Morale may end up playing the decisive factor in this conflict — though it can’t be too high on the Gaddafi side as they shoot on their own people, amid rumors that many soldiers are ordered to fight by their officers at gunpoint. But the regime and its supporters are fighting for their survival. Swift sanctions, asset freezes and threats from international bodies to investigate the regime for crimes against humanity have given the government little incentive to surrender peacefully.

The rebellion too is fighting for its life. Though the Arab League has offered to help broker negotiations, the opposition says there is nothing to discuss and fears that any return by the regime will be the beginning of a massacre.
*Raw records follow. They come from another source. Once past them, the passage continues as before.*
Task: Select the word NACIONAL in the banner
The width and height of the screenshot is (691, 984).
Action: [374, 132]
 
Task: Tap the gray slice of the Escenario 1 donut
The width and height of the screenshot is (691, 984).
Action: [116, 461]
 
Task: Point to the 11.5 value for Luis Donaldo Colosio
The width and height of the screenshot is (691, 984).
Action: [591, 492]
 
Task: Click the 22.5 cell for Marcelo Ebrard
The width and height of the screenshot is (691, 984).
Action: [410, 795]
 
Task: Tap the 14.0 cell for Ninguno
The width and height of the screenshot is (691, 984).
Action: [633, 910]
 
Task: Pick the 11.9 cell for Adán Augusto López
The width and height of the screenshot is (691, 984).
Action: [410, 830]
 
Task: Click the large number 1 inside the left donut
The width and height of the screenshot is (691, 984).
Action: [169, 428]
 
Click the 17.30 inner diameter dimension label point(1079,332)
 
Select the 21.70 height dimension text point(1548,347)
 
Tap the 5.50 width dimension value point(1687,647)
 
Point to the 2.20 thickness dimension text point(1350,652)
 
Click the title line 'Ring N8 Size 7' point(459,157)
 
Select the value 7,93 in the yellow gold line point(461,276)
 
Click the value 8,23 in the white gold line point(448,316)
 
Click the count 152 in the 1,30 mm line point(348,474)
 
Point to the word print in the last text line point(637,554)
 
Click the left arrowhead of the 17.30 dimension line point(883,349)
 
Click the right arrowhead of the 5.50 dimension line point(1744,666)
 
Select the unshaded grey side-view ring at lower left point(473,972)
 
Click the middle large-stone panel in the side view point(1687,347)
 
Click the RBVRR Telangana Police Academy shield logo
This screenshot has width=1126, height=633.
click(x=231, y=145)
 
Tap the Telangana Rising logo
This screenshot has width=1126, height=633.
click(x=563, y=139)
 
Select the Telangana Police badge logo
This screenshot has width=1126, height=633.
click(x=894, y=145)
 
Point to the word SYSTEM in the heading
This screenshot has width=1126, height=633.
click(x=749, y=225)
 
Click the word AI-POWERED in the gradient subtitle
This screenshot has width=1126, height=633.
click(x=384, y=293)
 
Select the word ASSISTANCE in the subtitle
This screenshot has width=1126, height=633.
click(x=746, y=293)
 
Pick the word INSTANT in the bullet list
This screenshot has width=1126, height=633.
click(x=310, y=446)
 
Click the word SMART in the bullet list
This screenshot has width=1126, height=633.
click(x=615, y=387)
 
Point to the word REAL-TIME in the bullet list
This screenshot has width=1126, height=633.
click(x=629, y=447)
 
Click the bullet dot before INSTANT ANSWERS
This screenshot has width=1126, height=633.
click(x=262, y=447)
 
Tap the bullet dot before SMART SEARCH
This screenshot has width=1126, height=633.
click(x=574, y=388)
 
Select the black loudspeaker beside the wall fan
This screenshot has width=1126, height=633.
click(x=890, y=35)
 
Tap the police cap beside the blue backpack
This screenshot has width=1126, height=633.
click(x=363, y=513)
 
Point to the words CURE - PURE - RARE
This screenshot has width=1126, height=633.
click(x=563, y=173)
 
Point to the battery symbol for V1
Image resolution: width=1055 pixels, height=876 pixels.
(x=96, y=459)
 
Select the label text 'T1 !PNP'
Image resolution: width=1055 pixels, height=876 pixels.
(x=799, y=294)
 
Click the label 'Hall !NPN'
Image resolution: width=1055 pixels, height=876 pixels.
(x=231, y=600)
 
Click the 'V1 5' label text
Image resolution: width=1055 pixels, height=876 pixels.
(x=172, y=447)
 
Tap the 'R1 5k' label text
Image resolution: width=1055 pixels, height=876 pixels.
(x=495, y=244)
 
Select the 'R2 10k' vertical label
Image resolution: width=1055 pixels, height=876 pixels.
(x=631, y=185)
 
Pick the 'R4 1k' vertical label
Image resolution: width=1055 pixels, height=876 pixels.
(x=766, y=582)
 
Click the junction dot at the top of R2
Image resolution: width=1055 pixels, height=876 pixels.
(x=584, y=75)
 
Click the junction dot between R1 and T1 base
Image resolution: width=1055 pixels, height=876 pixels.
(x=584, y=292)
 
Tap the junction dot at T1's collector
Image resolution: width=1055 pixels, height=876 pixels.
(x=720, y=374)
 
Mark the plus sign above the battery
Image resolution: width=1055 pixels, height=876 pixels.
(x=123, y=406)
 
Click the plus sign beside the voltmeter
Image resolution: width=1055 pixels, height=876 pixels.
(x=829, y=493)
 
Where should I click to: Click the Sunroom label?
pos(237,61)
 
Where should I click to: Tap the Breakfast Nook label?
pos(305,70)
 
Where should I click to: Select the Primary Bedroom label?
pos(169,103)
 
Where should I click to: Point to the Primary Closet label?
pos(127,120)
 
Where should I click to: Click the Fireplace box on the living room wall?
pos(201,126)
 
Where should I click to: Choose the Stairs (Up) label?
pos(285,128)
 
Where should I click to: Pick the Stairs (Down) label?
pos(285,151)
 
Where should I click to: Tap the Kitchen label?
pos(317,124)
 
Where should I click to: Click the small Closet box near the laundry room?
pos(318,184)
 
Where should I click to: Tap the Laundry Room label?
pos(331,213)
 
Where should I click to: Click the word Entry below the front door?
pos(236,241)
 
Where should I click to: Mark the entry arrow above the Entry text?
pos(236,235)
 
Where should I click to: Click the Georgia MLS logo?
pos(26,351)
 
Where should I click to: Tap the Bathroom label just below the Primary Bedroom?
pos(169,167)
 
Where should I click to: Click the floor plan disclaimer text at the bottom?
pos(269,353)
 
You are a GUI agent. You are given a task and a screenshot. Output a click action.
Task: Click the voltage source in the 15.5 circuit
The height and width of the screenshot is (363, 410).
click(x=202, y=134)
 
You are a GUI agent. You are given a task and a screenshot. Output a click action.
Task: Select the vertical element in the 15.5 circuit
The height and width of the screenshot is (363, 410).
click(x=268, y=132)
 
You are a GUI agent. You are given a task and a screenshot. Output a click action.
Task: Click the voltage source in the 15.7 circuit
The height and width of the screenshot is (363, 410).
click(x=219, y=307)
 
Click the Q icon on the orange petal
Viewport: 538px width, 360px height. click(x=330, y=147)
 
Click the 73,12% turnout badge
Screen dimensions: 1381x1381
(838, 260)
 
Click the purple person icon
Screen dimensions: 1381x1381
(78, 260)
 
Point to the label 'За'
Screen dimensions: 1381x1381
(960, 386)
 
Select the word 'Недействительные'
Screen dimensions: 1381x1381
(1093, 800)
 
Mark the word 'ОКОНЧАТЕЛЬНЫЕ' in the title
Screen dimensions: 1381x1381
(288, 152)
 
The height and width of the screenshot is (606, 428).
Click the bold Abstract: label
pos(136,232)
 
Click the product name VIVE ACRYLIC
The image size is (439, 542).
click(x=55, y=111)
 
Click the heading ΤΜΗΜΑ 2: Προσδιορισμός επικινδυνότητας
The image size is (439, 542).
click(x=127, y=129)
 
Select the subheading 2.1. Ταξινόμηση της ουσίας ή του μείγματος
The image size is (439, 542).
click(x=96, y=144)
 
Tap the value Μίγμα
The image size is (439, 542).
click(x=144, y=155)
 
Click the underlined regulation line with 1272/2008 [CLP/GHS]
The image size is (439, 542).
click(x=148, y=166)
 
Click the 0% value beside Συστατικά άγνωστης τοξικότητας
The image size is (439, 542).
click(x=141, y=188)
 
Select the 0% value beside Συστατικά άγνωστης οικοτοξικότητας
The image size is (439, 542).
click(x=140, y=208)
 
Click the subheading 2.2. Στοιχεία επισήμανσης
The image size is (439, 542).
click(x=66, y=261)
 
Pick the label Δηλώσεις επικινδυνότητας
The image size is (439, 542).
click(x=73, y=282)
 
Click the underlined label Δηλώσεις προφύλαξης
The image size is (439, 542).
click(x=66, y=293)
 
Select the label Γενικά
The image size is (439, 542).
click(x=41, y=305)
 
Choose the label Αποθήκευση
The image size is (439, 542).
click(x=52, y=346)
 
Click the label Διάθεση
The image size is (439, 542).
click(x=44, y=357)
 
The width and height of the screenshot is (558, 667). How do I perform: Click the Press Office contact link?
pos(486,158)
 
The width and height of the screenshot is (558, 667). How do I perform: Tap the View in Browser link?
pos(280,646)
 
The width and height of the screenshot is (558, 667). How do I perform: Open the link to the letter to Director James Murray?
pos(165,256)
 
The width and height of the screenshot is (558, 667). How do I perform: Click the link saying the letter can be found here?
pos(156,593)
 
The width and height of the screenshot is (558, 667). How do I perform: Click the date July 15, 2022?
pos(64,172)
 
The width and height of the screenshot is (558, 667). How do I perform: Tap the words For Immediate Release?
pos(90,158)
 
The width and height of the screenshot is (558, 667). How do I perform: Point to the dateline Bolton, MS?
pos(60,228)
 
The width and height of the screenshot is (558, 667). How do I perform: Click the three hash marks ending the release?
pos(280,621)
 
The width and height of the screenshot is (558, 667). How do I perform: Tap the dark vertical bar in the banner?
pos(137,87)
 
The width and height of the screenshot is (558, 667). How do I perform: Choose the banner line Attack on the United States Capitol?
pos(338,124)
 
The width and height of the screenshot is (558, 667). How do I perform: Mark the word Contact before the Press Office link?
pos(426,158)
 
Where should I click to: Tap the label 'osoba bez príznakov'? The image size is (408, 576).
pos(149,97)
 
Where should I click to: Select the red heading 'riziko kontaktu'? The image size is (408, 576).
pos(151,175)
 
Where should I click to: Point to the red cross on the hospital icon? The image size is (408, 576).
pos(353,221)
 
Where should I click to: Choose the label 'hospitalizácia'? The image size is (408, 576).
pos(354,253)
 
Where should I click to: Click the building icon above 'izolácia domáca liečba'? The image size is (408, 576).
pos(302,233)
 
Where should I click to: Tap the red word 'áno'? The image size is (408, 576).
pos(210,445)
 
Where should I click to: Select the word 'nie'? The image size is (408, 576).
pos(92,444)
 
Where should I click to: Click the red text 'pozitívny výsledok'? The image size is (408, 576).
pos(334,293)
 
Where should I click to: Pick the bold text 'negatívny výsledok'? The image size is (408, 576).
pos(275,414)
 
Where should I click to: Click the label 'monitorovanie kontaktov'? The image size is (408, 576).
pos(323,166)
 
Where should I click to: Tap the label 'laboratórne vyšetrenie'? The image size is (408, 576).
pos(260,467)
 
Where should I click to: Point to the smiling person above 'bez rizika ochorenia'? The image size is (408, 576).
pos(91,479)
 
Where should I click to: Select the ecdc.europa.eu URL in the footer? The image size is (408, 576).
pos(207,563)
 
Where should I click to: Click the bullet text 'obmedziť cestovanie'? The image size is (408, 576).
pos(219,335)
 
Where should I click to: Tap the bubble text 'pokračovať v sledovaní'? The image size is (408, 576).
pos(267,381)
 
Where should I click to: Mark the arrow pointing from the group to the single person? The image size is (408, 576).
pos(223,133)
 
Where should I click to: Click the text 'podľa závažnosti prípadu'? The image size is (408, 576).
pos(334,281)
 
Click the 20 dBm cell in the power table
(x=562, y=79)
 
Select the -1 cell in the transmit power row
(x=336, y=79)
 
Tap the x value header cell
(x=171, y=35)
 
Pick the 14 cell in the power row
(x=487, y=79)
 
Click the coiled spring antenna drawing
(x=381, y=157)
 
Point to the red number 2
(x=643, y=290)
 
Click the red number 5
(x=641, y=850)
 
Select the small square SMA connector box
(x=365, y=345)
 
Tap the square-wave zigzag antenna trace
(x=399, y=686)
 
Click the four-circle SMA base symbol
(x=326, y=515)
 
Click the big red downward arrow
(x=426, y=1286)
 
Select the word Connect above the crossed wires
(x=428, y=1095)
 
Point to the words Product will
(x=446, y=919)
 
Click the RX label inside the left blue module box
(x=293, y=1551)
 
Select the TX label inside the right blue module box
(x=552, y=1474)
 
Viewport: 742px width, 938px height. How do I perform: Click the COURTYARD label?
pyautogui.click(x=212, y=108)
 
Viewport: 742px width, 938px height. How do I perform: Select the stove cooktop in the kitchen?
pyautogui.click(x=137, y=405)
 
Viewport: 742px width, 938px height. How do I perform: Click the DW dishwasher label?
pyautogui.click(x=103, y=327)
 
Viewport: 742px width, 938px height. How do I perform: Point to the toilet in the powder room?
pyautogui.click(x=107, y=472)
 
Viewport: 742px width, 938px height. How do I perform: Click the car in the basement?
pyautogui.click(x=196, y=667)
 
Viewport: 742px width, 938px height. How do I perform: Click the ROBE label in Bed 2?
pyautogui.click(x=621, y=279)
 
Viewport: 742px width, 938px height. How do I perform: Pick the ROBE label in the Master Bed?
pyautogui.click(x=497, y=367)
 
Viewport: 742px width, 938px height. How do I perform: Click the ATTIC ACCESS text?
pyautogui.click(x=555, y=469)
But fear is in short supply among the rebel volunteers, many of whom believe that their miraculous against-the-odds successes are a sign that God is on their side. After an attack helicopter appeared and began rocketing the vicinity, TIME beat a hasty retreat from Ras Lanuf back to Benghazi. But car after car of young men with guns and flags of the old Libyan monarchy, which has become the new emblem of Free Libya, kept speeding down the other side of the highway to fill the breach. One truck was also flying the skull and cross-bones of a Jolly Roger pirate flag, which perhaps better captured the wild spirit of the rebel campaign, which may yet tilt in their favor. As one veteran of north African desert battles, American General George Patton, said: “Nobody ever defended anything successfully. There is only attack and attack, and attack some more.”